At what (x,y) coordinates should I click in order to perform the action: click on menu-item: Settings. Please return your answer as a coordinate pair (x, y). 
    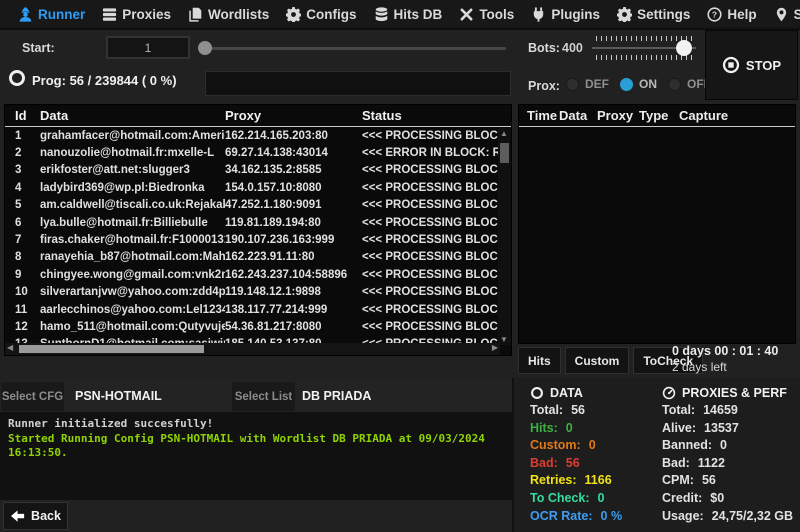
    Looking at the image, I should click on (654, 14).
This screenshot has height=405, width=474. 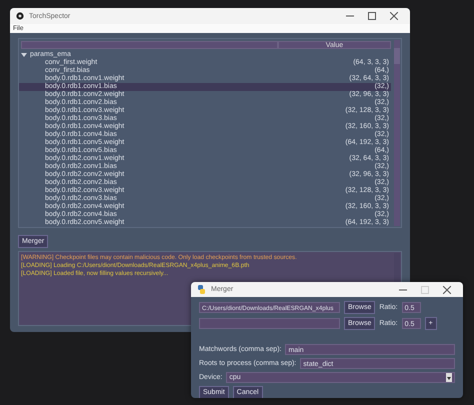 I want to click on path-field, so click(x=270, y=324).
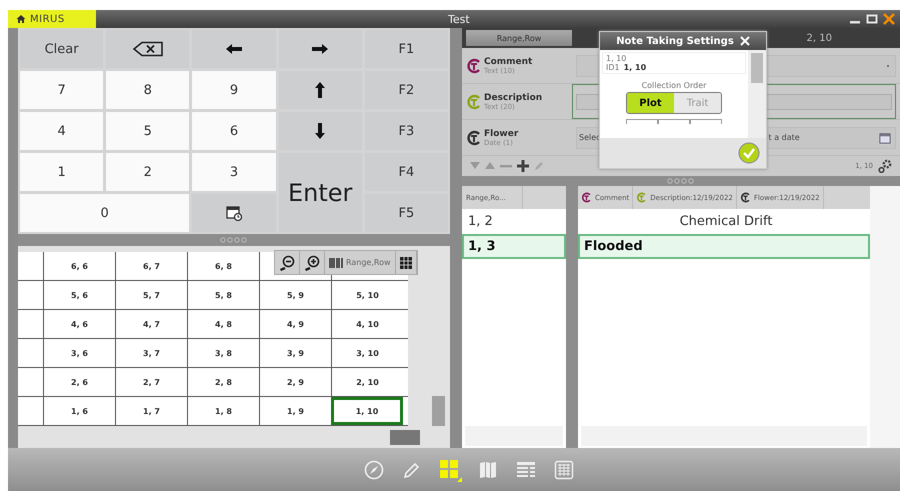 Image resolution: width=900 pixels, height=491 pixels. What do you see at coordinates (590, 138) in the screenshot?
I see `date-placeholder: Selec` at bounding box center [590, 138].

——

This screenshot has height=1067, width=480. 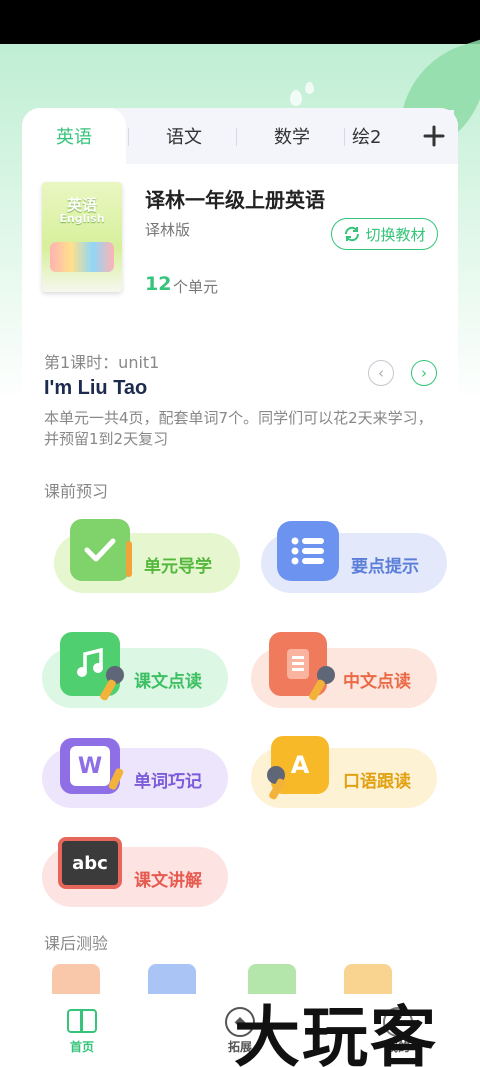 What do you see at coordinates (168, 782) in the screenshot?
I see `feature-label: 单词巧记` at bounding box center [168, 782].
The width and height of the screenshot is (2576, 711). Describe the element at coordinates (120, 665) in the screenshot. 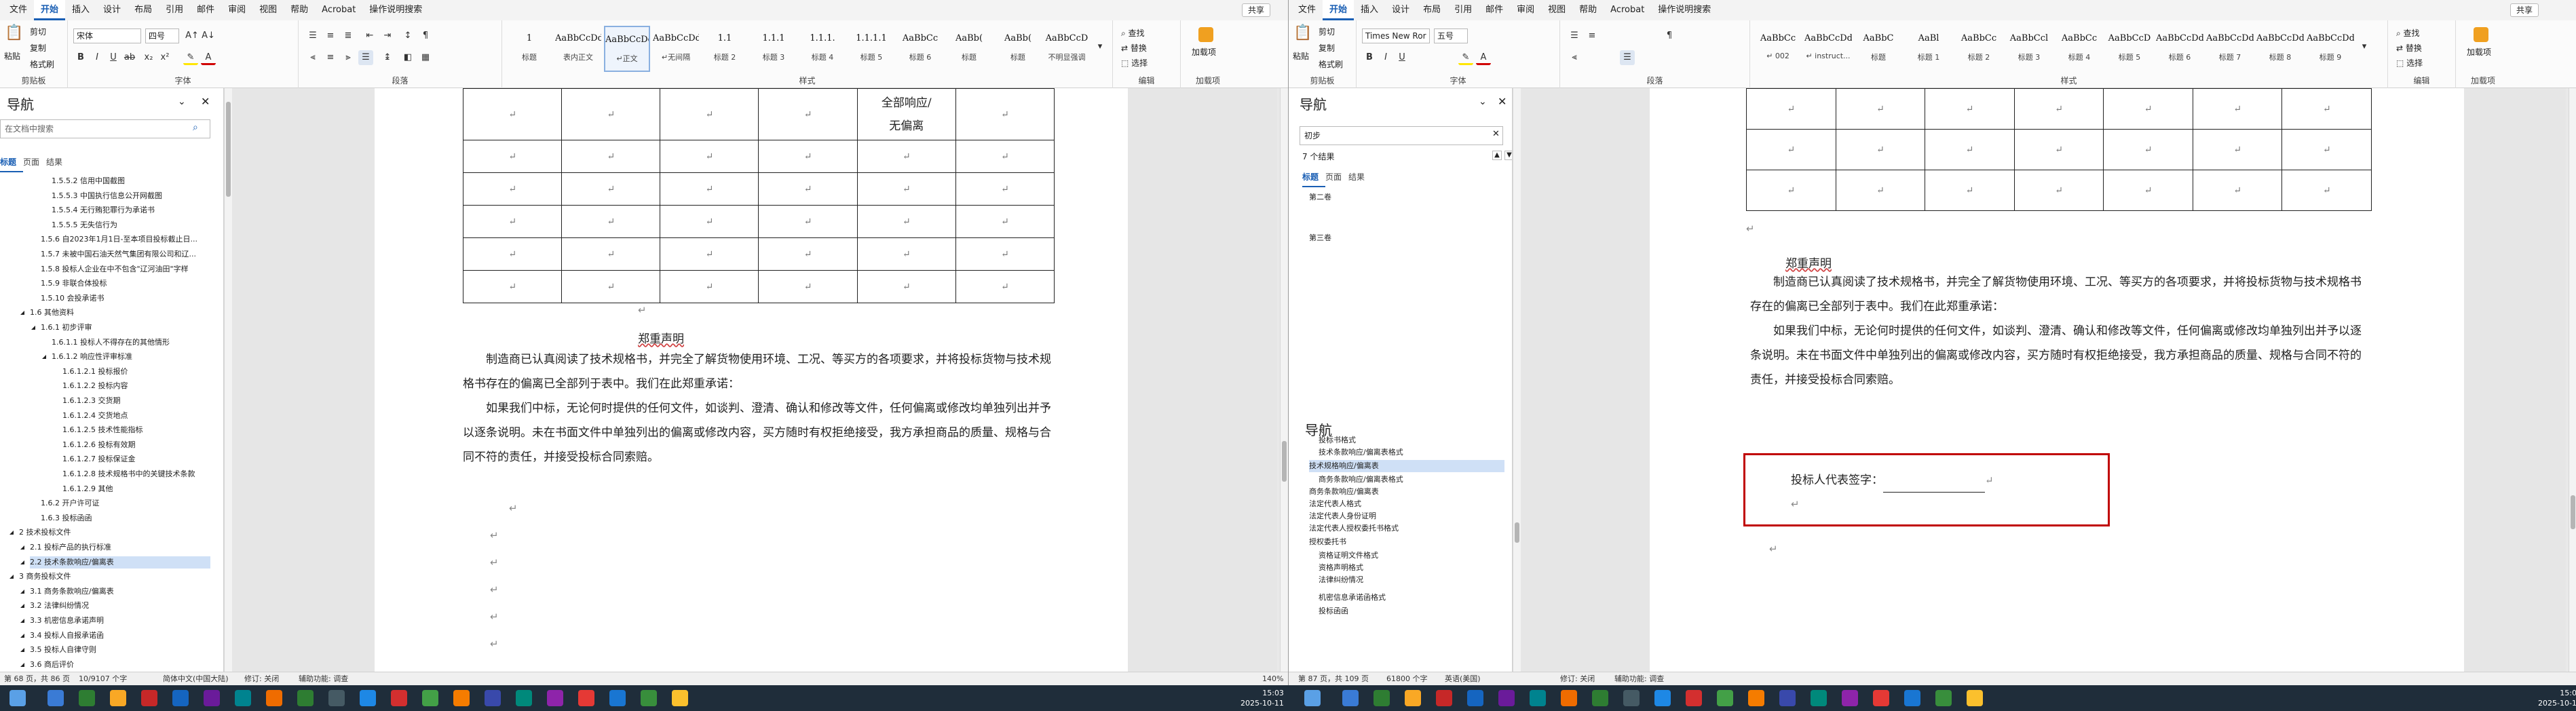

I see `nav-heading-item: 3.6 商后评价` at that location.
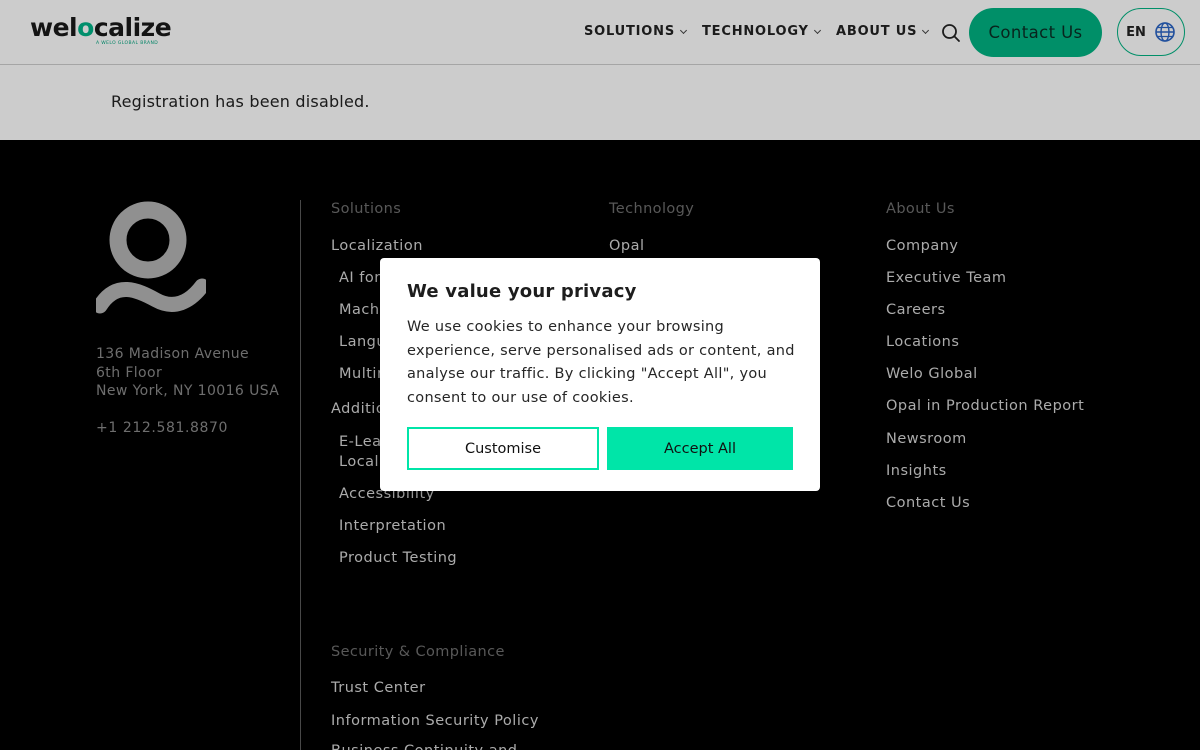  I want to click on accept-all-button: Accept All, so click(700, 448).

——

Brief | Please identify every line of the records that contains the word "should", and copy each one in full. Case counts.

Reply to the task |
At what (x,y) coordinates should I click in order to perform the action: click on menu-item: Settings. Please return your answer as a coordinate pair (x, y). 
    Looking at the image, I should click on (654, 14).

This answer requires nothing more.